A GECKO model couples enzyme-catalyzed reactions to protein requirements and places an upper limit on total protein (Sánchez et al., 2017). The f2xba program utilizes a GEM and several configuration files as input to create an enzyme constraint GECKO model by executing a sequence of steps. Enzyme-catalyzed reactions are split into forward and reverse directions when reversible in the GEM and per isoenzyme. For instance, the reversible reaction with the identifier ‘R_FBA’ in the GEM, catalyzed by two isoenzymes, is replaced by four reactions with identifiers ‘R_FBA_iso1’, ‘R_FBA_iso2’, ‘R_FBA_iso1_REV’ and ‘R_FBA_iso2_REV’. Non-negative protein concentration variables are added, with identifiers ‘V_PC_<uniprotID>’ and for total modeled protein (‘V_PC_total’).

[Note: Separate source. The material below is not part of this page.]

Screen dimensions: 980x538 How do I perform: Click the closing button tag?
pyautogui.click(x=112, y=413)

These variables are incorporated into the SBML reaction components in units of milligrams per gram of dry weight (mg/gDW). An upper bound on the total modeled protein is configured, and reaction fluxes are coupled to protein requirements according to the following general formulation:

\(\text{flux} ≤ \text{kcat} \cdot \text{n_AS} \cdot \text{avg_enz_sat} \cdot \frac{[P]}{\text{stoic} \cdot \text{MW}}\)

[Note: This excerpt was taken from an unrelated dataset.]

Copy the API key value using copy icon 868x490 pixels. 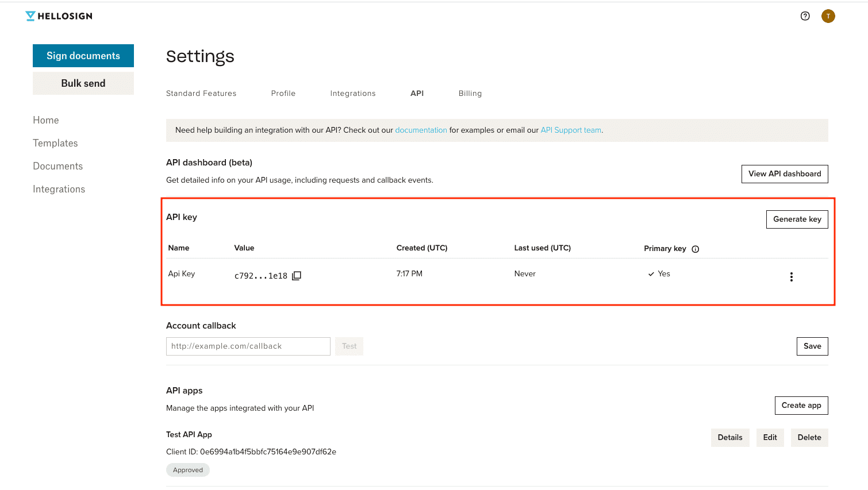pyautogui.click(x=296, y=275)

The flux is expressed in mmol/gDW, kcat denotes the turnover number in 1/h, stoic signifies the number of protein copies in the catalyzing enzyme, n_AS indicates the number of active sites in the enzyme, [P] represents the protein concentration in mg/gDW, MW denotes the protein molecular weight in g/mol, and avg_enz_sat refers to the average enzyme saturation level. It is noteworthy that the average enzyme saturation can attain non-pysiological values greater than 1.0 to predict measured growth rates. In the context of the optimization problem, the inequality is replaced by an equality. Coupling factors \(\text{CC}_{ij}\) for protein i and reaction j are introduced, according to the formula:

\(\text{CC}_{ij} = \frac{\text{stoic}_{ij} \cdot \text{MW}_i } {(\text{kcat}_{ij} \cdot \text{n_AS}_{ij} \cdot \text{avg_enz_sat})}\)

Consequently, protein mass balance constraints are incorporated, with ids ‘C_prot_’ and total modeled protein (‘C_prot_pool’). These constraints are incorporated into the SBML species components. The individual and total protein mass balance constraints are configured using the formula:

\(\text{C_prot}_i: \sum_j{\text{CC}_{ij} \cdot \text{R}_j} = \text{V_PC}_i\)

\(\text{C_prot_pool}: \sum_i{\text{V_PC}_i} = \text{V_PC_total}\)

\(R_j\) being the flux carried by reaction j. The coupling constraints are added to the SBML reaction components as products and reactants.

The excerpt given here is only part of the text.